☆☆☆ ステファニー・アルゲリッチ 2014年
不世出のピアニストである母に、娘がカメ
ラを向ける。幸いマルタ・アルゲリッチさ
んは、藝術家にありがちな気難しいひとで
はなさそうで、寝起きの顔を撮られてあれ
これ過去のことを質問されても、さほど嫌
がりはしない。ピアニストとしては鮮烈な
デビューからずっと第一線に立ち続けてお
り、村上春樹は短篇「謝肉祭」の中で
「マルタ・アルゲリッチの演奏する『謝
肉祭』をいつか聴きたいと望んでいる人
間は僕一人ではあるまい」
と主人公に語らせているから、きっと高く
評価しているんだろう。
娘が3人いて(ステファニーは3番目)、父
親はみな違うのだが、4人でピクニックに
行く場面が印象的である。
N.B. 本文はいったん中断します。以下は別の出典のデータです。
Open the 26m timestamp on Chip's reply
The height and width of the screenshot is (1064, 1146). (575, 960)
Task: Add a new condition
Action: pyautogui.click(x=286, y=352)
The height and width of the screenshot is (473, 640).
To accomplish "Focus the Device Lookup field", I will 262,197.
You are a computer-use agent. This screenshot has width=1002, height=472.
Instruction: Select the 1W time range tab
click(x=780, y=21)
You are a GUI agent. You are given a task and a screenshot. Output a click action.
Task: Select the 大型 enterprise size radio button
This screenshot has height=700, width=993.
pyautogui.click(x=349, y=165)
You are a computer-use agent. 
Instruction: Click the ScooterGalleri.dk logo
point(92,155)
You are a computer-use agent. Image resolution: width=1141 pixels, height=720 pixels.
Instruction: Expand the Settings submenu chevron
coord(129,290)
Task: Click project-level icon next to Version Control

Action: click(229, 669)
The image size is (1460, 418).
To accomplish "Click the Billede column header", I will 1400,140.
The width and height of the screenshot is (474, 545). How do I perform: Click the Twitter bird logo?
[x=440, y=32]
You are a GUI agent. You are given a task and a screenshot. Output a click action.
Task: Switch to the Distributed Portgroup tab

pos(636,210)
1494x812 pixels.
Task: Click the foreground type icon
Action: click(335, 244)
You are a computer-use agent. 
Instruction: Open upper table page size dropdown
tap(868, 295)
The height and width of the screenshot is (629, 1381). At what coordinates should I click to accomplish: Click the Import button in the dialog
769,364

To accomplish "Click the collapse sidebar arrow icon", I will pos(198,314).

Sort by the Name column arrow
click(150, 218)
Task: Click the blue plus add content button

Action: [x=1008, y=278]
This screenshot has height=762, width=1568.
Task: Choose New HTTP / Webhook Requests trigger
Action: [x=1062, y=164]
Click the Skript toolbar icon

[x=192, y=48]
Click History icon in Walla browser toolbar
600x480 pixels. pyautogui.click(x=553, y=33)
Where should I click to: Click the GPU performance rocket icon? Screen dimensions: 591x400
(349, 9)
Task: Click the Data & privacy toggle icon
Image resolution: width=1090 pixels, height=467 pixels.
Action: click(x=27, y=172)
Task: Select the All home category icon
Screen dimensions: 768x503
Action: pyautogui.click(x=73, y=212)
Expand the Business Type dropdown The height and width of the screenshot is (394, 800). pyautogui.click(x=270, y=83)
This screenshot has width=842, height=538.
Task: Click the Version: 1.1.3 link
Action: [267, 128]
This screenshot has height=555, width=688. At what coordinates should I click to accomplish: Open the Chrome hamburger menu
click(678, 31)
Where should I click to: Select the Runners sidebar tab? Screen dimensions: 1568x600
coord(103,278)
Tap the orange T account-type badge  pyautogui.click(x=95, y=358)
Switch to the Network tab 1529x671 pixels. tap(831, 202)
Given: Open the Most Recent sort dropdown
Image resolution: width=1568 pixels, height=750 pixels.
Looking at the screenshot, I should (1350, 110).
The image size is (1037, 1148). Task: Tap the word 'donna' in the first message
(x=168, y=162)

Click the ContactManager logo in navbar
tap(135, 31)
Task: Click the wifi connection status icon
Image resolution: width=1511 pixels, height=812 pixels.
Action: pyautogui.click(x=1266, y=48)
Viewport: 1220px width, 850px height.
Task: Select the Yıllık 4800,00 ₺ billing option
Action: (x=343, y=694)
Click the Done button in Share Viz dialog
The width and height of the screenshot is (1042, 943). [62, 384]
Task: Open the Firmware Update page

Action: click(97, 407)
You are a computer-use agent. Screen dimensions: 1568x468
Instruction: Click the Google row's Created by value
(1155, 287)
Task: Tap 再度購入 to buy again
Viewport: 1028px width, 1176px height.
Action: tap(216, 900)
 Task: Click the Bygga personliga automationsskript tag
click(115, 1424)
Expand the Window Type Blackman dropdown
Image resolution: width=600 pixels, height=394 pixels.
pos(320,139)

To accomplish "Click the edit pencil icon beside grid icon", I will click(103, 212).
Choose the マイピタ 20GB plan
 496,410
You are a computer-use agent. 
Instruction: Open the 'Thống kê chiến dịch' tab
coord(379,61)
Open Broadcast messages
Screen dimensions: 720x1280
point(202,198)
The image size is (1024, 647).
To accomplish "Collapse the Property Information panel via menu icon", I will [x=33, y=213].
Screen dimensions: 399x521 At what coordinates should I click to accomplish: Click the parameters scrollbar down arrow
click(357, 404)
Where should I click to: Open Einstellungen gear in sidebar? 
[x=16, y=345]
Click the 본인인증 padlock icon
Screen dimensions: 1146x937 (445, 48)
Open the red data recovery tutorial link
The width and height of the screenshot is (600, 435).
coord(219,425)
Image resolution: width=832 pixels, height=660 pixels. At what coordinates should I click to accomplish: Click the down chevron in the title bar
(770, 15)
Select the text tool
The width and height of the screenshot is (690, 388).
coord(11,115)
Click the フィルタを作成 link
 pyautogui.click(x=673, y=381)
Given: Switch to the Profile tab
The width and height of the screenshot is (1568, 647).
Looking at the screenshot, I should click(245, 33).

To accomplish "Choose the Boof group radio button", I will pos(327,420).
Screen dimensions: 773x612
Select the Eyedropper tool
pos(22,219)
「いろいろあっ
たけど、まあとりあえずみんな大人になっ
たわね」みたいな、わりとドライな空気で、
誰も泣いたりしないのが良い。
コンサートの直前に「今日は演奏できない」
「ひどい出来になる」とぼやくアルゲリッ
チと、もう毎度のことで慣れっこらしい雰
囲気のマネージャーが軽く受け流してステ
ージに送り出すのがおもしろかった。